Wow! What a great start to this ride! The totally-new-to-camping-Greenberg crew pulled their nice rented RV rig right in next to us at the Compass RV park last night (Jan 31). High fives all around for their trouble-less maiden trip from Jacksonville to our locale just outside St Augustine. A very social and pleasant breakfast this cool morning (Feb 1) in STella as we planned the day’s route. It was decided we would mount all the bikes on the rack on STella, all of us inside, and motor on down to the Adventure Cycling planned route start at the “Lion’s Bridge” at the water’s edge of Old St Augustine. Since I have envisioned from the onset that this ride is from “sea to sea”, I had previously ridden east over the two causeways separating St Augustine from the ocean, and dipped the rear tire into the gentle waves of the Atlantic in that ancient port of call. Then I rode back to the parking area, so, for Ken Brust, I rode it BOTH WAYS! But, I”m not going to tack those “extra” miles on the for the total tally.
By an incredible stroke of luck, a lady at the Lightner Museum had told us about an unheralded and little publized landmark located near the Castillo de San Marcos. It was absolutely just the PERFECT icon for this adventure. It has been in that spot since 1928.
Buoyed up by this find, the Intrepid Trio posed next to the marble lions guarding the bridge for the perfect photo op.
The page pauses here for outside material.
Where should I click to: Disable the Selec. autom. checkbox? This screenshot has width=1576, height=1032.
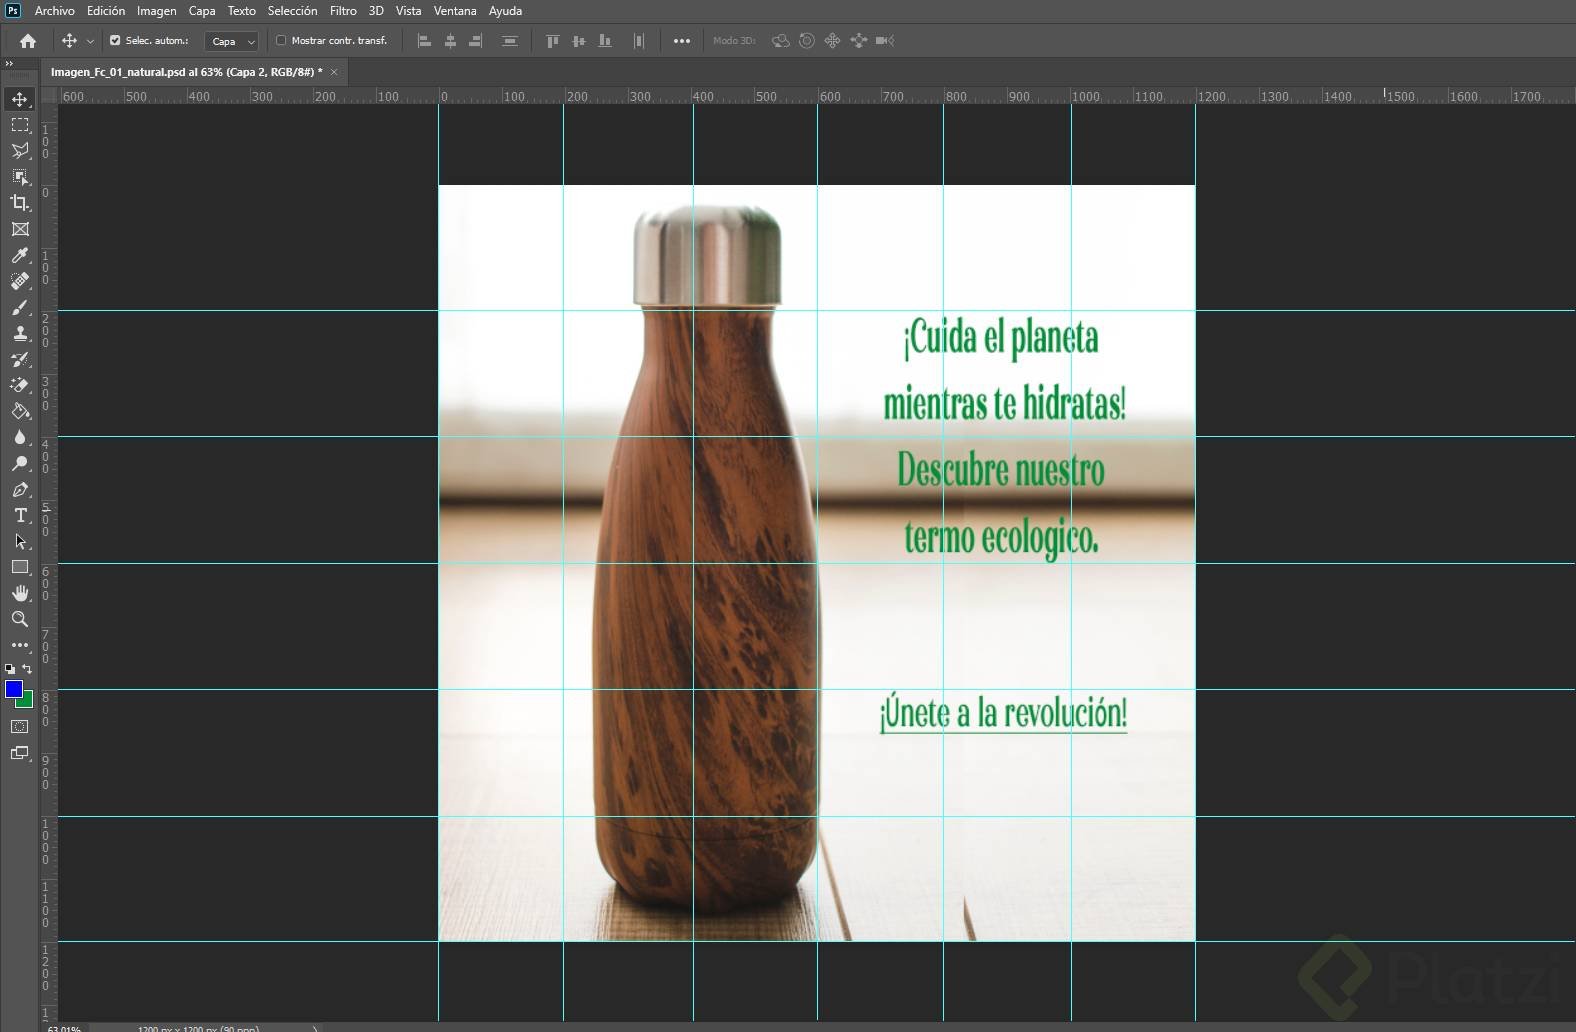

Having spent the last 4 days in this wonderful town, we were well acquainted with our exit from it and the first miles of the Southern Tier. It could not have been a more perfectly scripted day for this beginning; sunny skies, predicted high of 72 degrees, light winds, and NEARLY TOTALLY FLAT route! Cousin Carol and Cathy did a final round of sightseeing in the Old City, and then drove STella back to the Compass Campground and checked out. Cathy was designated Convoy Leader, and Carol dutifully followed in her wake as they took the RVs ahead to the planned camp for the night. Cathy will have more to say about that later 🙂
Adventure Cycling does a masterful job of planning and mapping the route. As little time as possible is spent on high-traffic roads, but there are situations where they can not be avoided. This roadside shrine about an hour out of town was a grim reminder that when we are on the road, vigilance is total. In any vehicle/bicycle confrontation, the bicycle always loses.
Our route soon took us to and through the famous vegetable production areas of Florida. In short order, we were in the midst of truly rural, production intensive farm country. The pass-through town of Palatka bills itself as the largest potato growing area of the eastern seaboard. We wondered if Maine would challenge that, but we saw many things that had us convinced. The size of the fields was amazing to me, knowing that the complete reliance on irrigation meant that they were leveled to the fraction of an inch over a mile to accommodate their trench irrigation systems.
It was obvious from the number of American and service flags flying in front of homes and businesses, that this part of the state wears its patriotism on its sleeve. The new, modern bridge over the immense St Johns River had these bronze heroes of the first world war still standing guard. When they were first put in place, the old drawbridge that stood here for years was brand new. The soldiers had never been “relieved of duty”, so stood yet at both ends of the new, modern bridge.
Since the last time I rode any distance on my bike was last October, I didn’t want to “overdo” the first day. I had planned on a 60 mile day, and our planned campsite came nearly “spot on” at 59 miles. It’s time to return to the Convoy Leader Cathy to describe getting to the campsite for “night one”.
STella drives almost like a car, I’m glad to say. I feel quite comfortable tooling down the highway in her. Our designated camp site tonight was a “primitive” campground several miles inside a state forest. As I started down a forest road best described also as primitive, followed by Carol and Jackie in their rv, I really hoped she would also prove good on narrow one-lane rutted sand paths brushed by tree branches every few feet. She was fine, but the road only got worse, and the forest service map became more and more confusing and bore less and less resemblance to what we were seeing. We decided that the wide spot back by the highway would be a perfect place, if only we could find it again! After many twists and turns we finally found our way back, just as the sun was going down, and just in time to meet the bikers as they arrived. Like we’ve always said “It’s an Adventure!”